[Stored data entries]

# # # # #

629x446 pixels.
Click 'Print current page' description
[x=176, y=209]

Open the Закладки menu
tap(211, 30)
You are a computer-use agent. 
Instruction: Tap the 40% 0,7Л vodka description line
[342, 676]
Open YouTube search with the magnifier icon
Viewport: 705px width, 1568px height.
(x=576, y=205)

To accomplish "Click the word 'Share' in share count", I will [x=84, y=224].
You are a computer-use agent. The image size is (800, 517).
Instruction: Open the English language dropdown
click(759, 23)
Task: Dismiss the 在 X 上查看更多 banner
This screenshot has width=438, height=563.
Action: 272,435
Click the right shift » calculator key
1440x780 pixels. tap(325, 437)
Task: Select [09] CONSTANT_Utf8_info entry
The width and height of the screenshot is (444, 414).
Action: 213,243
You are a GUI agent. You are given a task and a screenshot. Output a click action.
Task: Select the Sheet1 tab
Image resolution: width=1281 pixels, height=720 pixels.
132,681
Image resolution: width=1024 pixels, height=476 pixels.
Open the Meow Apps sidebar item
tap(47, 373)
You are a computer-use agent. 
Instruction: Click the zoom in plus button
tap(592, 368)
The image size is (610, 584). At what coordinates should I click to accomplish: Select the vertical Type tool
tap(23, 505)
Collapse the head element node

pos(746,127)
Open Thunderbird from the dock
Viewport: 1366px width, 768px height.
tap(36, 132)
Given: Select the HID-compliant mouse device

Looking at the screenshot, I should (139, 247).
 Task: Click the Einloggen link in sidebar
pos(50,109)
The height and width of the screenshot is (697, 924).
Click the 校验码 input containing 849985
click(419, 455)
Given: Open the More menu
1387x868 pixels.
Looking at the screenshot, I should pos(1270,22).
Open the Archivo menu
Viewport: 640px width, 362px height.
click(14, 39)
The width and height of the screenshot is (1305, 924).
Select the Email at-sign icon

# # # # #

**WORK TASK**:
Reproduce every line above. Keep it exact.

**YOUR SOLUTION**:
629x446 pixels.
Click 'Print current page' description
[x=176, y=209]

Open the Закладки menu
tap(211, 30)
You are a computer-use agent. 
Instruction: Tap the 40% 0,7Л vodka description line
[342, 676]
Open YouTube search with the magnifier icon
Viewport: 705px width, 1568px height.
(x=576, y=205)

To accomplish "Click the word 'Share' in share count", I will [x=84, y=224].
You are a computer-use agent. The image size is (800, 517).
Instruction: Open the English language dropdown
click(759, 23)
Task: Dismiss the 在 X 上查看更多 banner
This screenshot has width=438, height=563.
Action: 272,435
Click the right shift » calculator key
1440x780 pixels. tap(325, 437)
Task: Select [09] CONSTANT_Utf8_info entry
The width and height of the screenshot is (444, 414).
Action: 213,243
You are a GUI agent. You are given a task and a screenshot. Output a click action.
Task: Select the Sheet1 tab
Image resolution: width=1281 pixels, height=720 pixels.
132,681
Image resolution: width=1024 pixels, height=476 pixels.
Open the Meow Apps sidebar item
tap(47, 373)
You are a computer-use agent. 
Instruction: Click the zoom in plus button
tap(592, 368)
The image size is (610, 584). At what coordinates should I click to accomplish: Select the vertical Type tool
tap(23, 505)
Collapse the head element node

pos(746,127)
Open Thunderbird from the dock
Viewport: 1366px width, 768px height.
tap(36, 132)
Given: Select the HID-compliant mouse device

Looking at the screenshot, I should (139, 247).
 Task: Click the Einloggen link in sidebar
pos(50,109)
The height and width of the screenshot is (697, 924).
Click the 校验码 input containing 849985
click(419, 455)
Given: Open the More menu
1387x868 pixels.
Looking at the screenshot, I should pos(1270,22).
Open the Archivo menu
Viewport: 640px width, 362px height.
click(14, 39)
The width and height of the screenshot is (1305, 924).
Select the Email at-sign icon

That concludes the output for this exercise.